W3C home > Mailing lists > Public > www-html@w3.org > January 2000

Re: Why DOCTYPE Declarations for XHTML?

From: Arjun Ray <aray@q2.net>
Date: Tue, 18 Jan 2000 20:43:17 -0500 (EST)
To: www-html@w3.org
Message-ID: <Pine.LNX.4.10.10001181933580.2094-100000@mail.q2.net>

On Tue, 18 Jan 2000, Murray Altheim wrote:
> "W. Eliot Kimber" wrote:
> > Murray Altheim wrote:

> > I'm not objecting to enabling validation. I'm only objecting to the
> > requirement that conforming XHTML documents must use a particular form
> > of DOCTYPE declaration (or even have a doctype declaration at all).
> If we eliminate the requirement on DTD validation, we not only allow
> for other types of validation, we loosen the conformance requirements 
> to the point where it becomes *less* possible to ascertain that a
> given instance is XHTML, not more. 

But you don't have to, or need to, eliminate validation with respect to a
specific DTD!  Part of the point here is that the requirement exists in
normative prose only, until a standardized mechanism (such as AFDR, or a
PI, or - &deity; forbid - some namespace kludgery) is mandated, because in
any event, the doctype declaration is simply not the way even to *express*
this.  The XML 1.0 spec (Section 2.8) says:

   "An XML document is _valid_ if it has an associated document type
    declaration and if the document complies with the constraints
    expressed in it."

It does not say that the constraints expressed in the doctype declaration
must describe the entire document - i.e. that a doctype declaration if
present must contain a "full DTD"!  For instance, the XML spec does not
require, unlike ISO8879 (Clause 11.1), that the root element have an
element declaration in the effective declaration subset.  This is an issue
for validating processors only, for which the various validity checks come
unbundled.  Non-validating processors are still required to grok internal
subsets anyway.

This is actually very sensible, given that a declaration subset can serve
purposes other than just validation: e.g., it supplies default values and
type information for attributes, FPIs for notations, and the biggie - the
expansions for entity references.  So, there are reasons to have a doctype
declaration - because that's how one gets a declaration subset *at all* -
without an implication that the mere presence of the doctype declaration
necessarily expresses an explicit intent of validation or validity (and
isn't all this also the basic point of the 'standalone' parameter?)
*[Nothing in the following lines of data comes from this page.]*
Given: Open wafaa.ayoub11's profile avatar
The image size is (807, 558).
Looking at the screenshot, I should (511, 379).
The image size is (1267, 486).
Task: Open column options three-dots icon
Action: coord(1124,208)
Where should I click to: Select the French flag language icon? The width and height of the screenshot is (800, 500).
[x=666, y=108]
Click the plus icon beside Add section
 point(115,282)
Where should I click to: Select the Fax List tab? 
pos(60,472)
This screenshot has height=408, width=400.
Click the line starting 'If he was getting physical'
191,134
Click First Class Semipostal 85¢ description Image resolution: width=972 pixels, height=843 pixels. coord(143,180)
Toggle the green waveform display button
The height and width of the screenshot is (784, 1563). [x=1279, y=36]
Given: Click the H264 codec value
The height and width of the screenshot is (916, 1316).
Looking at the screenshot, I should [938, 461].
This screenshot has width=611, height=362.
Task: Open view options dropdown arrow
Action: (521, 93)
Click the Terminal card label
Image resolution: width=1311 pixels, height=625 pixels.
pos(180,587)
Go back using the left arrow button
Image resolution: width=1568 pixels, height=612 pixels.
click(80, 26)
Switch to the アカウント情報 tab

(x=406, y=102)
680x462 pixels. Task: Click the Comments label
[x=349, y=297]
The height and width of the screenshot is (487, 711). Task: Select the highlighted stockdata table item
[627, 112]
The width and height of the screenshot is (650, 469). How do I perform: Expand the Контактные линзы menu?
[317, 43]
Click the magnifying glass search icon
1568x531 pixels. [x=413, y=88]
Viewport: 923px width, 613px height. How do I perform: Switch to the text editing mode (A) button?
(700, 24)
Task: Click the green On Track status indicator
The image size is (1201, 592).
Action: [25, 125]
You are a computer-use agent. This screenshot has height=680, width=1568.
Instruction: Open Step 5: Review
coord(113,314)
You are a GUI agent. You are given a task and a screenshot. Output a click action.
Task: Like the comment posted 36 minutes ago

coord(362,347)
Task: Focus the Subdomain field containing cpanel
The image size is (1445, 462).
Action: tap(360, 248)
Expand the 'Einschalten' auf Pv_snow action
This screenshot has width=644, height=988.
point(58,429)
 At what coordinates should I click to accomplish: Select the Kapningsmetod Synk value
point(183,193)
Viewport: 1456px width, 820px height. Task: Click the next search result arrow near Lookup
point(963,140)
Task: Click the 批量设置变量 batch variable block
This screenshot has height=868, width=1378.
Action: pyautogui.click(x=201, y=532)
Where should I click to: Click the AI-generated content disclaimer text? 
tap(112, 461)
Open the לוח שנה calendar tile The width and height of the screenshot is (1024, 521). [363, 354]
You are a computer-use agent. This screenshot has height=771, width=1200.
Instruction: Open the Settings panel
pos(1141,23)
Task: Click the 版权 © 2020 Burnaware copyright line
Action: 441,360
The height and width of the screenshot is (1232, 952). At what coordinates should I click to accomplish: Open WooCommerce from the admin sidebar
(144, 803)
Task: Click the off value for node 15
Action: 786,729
Beyond that, the single biggest benefit of the well-formedness concept is
that it allows a clean separation of parsing and validation: validation
now is a strictly "value-added" activity that need not assume or require a
parse.  But a doctype declaration can still be needed, for all the other
reasons mentioned.  

> If we relax the requirement for DTD validation, then *anything* goes,
> and an unbounded definition is no definition at all, not in this
> environment. We have a very limited set of tools available to us.

But you don't have to.  You can say something to the effect that attaching
a specific doctype declaration to the "resolved" standalone form of the
instance markup must comprise a valid document.

> > > > Just because XML provides the optional feature of DOCTYPE declarations
> > > > doesn't mean that XHTML is obligated to require their use or impart any
> > > > special meaning to their use when there are other was to get what you
> > > > want which are reliable.
> > >
> > > Such as? Supported by what tools? Something that given a cold day in
> > > hell would be accepted by the W3C? If we don't use validation via DTD
> > > we have no acceptable means to establish a document type at all.
> > 
> > That's my point: *you have no means* provided by XML 1.0.
> No, we *do* have DTDs. That's why we're using them. They don't provide
> the type validation you're talking about, but they do guarantee that
> the markup in the document conforms to the DTD. 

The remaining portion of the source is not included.